Wiring the Car

Electric fan relay update April 30, 2020

One of the earlier items that I purchased (2007) was an American Autowire Highway 22 wiring kit from Hot Rods USA. As the name implies, it includes 22 different circuits. This is sort of the cadillac of wiring kits and will more than fill my needs. I did not expect it would take me 5 years before I got around to installing it, but it cost considerably less than if I were to buy it today .

The kit came in several individual bags whose function is listed in the photo below. It included a light switch and ignition switch which I keyed to a late forties GM style key. Each wire in the kit is labeled every foot with it's specific function.


These pictures show the wiring kit and the fuse panel. At this point I am trying to find a suitable location for the panel.


The 3 pictures below show the main layout of the wiring diagram. In addition, each plastic bag contained wiring circuit diagrams for that particular item.




The picture below shows the original wiring diagram for my 1947 Chevrolet Fleetmaster.


The picture below shows the wire routing diagram. I pretty well followed this diagram when I ran the new wires. In this diagram, the door dome switch is on the driver's side, while my original switch is on the passenger side (ended up using both sides).


In June 2010, Jill and I went to the Minneapolis Back-to-the-Fifties car show with another couple. Besides viewing the 11,000 street rods, I got to make some timely purchases at the various booths that were set up. I had already decided that I wanted the Classic Instruments Vintage series gauges for my dash.

I had already purchased the chrome dash insert from Chevs-of-the-forties. I first checked out the Classic Instrument booth to see what the ballpark price was for that particular kit. I then went to the Gearhead World booth to see if they had the kit. They didn't have it in stock but if I waited10 minutes they could get it for $150.00 less than the Classic Instrument booth price. They proceeded to walk down to the Classic booth, got the kit, walked back and sold it to me.

It was a great deal.


I wired up the gauges as per picture below. I later found that I could not install it in the dash wired as shown. I had to undo the connections between the speedometer and the rest of the gauges to get them in the dash, then re-connect them.

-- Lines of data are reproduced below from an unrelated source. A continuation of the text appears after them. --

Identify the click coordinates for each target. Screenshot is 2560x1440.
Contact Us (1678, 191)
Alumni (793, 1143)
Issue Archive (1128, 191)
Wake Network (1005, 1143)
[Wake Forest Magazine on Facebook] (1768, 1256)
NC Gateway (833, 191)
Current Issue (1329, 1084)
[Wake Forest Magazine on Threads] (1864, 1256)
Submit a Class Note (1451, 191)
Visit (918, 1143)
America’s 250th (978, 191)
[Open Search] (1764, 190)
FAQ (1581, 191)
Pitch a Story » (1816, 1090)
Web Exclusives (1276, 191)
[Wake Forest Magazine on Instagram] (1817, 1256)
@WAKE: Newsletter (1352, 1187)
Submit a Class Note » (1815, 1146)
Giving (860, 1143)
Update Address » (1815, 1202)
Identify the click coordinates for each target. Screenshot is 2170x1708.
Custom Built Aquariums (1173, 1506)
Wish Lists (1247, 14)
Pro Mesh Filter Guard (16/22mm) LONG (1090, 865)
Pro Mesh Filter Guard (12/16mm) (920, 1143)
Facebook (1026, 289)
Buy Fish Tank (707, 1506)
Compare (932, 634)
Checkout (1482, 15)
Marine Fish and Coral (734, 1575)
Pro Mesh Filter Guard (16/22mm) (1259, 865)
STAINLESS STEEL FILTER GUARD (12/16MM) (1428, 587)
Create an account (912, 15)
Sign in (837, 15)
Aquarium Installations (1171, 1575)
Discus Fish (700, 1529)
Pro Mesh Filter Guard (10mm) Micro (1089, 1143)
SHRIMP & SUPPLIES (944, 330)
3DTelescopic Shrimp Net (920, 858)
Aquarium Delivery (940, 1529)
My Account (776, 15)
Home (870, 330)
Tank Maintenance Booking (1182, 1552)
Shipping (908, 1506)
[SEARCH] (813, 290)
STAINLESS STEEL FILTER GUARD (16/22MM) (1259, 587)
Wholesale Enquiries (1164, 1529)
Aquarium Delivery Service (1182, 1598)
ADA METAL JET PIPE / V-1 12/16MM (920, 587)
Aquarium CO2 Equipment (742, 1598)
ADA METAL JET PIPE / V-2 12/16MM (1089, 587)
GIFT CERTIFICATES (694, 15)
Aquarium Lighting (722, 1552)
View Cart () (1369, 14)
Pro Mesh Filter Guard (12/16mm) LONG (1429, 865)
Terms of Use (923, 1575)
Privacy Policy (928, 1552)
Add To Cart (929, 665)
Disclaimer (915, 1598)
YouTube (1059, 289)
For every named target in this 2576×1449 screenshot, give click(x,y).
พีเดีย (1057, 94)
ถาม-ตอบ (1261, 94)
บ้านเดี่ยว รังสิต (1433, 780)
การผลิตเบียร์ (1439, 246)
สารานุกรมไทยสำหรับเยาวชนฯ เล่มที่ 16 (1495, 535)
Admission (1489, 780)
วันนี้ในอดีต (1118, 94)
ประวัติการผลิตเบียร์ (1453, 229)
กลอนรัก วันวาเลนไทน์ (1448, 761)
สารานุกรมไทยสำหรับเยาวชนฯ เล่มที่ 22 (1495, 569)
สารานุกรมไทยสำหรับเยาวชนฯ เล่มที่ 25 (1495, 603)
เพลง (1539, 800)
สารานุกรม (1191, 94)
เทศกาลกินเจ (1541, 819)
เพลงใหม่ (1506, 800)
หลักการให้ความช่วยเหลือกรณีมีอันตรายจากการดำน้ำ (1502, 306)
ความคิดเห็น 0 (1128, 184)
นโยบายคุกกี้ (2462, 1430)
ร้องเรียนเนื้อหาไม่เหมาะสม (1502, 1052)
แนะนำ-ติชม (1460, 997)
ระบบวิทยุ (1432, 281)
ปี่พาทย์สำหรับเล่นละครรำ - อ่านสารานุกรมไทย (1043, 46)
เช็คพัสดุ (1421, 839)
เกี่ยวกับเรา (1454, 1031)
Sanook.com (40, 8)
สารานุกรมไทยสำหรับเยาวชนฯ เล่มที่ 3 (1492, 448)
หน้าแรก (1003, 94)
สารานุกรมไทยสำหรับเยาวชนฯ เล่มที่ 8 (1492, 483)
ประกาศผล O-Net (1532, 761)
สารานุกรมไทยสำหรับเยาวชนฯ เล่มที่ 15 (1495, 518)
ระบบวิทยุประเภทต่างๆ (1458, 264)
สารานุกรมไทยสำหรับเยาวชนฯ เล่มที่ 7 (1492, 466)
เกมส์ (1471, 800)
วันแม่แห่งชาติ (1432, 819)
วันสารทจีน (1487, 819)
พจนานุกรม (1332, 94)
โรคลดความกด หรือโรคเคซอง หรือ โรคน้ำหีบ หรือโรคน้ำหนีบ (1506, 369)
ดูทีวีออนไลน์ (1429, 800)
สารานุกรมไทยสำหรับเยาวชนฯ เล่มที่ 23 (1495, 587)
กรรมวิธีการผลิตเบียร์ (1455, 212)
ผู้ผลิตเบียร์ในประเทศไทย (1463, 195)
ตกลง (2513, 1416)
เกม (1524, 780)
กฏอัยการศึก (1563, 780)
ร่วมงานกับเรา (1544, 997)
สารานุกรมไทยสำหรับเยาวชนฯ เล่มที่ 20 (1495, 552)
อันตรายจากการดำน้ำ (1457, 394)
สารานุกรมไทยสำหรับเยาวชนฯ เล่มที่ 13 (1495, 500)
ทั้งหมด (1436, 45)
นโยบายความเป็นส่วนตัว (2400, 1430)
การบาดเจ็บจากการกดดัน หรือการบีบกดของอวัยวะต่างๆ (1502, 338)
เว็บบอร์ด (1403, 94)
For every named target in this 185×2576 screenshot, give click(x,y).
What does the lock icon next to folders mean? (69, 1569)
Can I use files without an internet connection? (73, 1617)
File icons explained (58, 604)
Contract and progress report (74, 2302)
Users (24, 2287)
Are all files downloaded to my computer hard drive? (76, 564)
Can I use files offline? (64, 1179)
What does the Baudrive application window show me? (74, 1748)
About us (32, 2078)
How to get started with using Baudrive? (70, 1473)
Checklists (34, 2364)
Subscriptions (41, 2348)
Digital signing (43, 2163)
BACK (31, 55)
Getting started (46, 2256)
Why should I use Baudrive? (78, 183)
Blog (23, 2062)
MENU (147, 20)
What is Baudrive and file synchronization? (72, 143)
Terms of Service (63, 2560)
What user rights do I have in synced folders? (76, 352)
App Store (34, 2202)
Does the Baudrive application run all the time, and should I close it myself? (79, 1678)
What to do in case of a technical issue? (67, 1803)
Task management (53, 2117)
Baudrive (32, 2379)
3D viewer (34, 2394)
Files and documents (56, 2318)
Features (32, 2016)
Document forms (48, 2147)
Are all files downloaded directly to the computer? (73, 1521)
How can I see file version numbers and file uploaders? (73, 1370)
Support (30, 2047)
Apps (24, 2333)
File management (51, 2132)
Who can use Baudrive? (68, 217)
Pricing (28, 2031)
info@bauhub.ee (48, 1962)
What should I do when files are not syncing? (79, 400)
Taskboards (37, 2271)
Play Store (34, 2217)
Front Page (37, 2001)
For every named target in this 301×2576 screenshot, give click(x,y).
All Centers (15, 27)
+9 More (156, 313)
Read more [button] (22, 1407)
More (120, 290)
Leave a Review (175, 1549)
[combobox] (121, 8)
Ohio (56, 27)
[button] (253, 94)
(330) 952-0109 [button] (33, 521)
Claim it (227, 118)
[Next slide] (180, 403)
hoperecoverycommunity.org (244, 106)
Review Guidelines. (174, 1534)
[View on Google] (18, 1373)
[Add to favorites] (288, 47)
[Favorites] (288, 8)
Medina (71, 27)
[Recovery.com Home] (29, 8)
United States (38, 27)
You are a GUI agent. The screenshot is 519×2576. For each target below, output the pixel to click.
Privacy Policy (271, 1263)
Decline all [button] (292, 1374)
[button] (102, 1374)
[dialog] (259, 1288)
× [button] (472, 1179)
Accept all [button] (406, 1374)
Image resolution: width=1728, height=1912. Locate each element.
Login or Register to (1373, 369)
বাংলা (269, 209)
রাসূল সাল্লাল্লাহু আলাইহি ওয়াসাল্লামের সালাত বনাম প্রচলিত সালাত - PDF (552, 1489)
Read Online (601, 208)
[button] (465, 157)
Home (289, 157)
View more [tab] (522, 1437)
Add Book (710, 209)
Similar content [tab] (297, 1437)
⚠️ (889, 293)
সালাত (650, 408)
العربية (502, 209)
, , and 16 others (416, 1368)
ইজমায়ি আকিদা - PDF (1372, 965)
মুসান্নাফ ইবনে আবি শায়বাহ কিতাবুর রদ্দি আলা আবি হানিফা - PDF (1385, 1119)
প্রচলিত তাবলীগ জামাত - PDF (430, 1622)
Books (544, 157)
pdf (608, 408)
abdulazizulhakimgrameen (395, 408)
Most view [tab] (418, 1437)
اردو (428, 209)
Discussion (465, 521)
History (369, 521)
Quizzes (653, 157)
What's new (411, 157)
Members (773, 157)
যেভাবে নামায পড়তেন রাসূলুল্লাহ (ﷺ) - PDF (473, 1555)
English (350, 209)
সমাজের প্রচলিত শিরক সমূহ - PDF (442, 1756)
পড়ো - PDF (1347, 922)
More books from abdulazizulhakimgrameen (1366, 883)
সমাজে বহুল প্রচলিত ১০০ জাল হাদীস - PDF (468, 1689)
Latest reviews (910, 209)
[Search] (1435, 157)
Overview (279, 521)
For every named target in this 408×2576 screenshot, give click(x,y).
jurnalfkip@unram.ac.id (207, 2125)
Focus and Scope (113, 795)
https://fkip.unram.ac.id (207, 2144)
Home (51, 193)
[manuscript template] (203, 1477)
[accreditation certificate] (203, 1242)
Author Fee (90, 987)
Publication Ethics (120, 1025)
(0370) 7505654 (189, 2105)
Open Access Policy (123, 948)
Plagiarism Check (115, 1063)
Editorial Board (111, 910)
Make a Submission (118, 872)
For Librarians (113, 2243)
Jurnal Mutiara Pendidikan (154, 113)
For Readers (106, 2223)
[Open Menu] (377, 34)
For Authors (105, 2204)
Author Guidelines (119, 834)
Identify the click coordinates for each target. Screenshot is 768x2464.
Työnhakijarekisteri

I installed the fuse panel on the driver's side wall above the dimmer switch. The rod to the right is for the emergency brake. I may yet disconnect the wires and install rubber grommets where the wires come out.



The wire taped to the wall is for the driver's side door light switch if I choose to install it. The 1947 Chevy wiring diagram shows a driver's side switch but not a passenger side switch. My car had the passenger side switch only, but I installed the wire in case I wanted to install another switch in the driver's side.


The relay to the left of the fuse panel is the fuel pump relay.

Update 11/15/2014: I installed the driver's side door switch. I moved the fuel pump relay slightly and installed a speaker for the radio just below it.


The picture above is a redrawing of the wiring diagram for the Holley fuel pump and oil pressure safety switch (using Microsoft Visio). I redid it to include the modifications for the Autowire Highway 22 wiring kit. The 30 amp fuse is in the fuse panel and the 7.5 amp fuse is an in-line connection for added safety .

Update 11/15/2014: I removed the oil pressure safety switch from the circuit.



This sheet shows the list of wires that I needed to route to the rear.



The picture above shows the headlight wiring. Next up is wiring for the horn, then mounting the grill in order to finish the park and turning signal lights (which are mounted in the grill). The original wiring attached to the top of the radiator, but I didn't like the look so I ran it at the bottom and hidden.


Since I changed the tail lights to LEDs, I had to change the turn signal/hazard relay to handle the load. I used a Grate # 4489-1 relay.







Electric fan relay update April 30, 2020:

I added a small 12 volt computer fan with color LED lights below the driver's seat so that I could tell when the radiator pusher fan operated. The fan's 40 amp circuit breaker was mounted too close to the exhaust manifold and the thermo breaker was operating without my knowledge and shutting down the fan. As a result the car was overheating.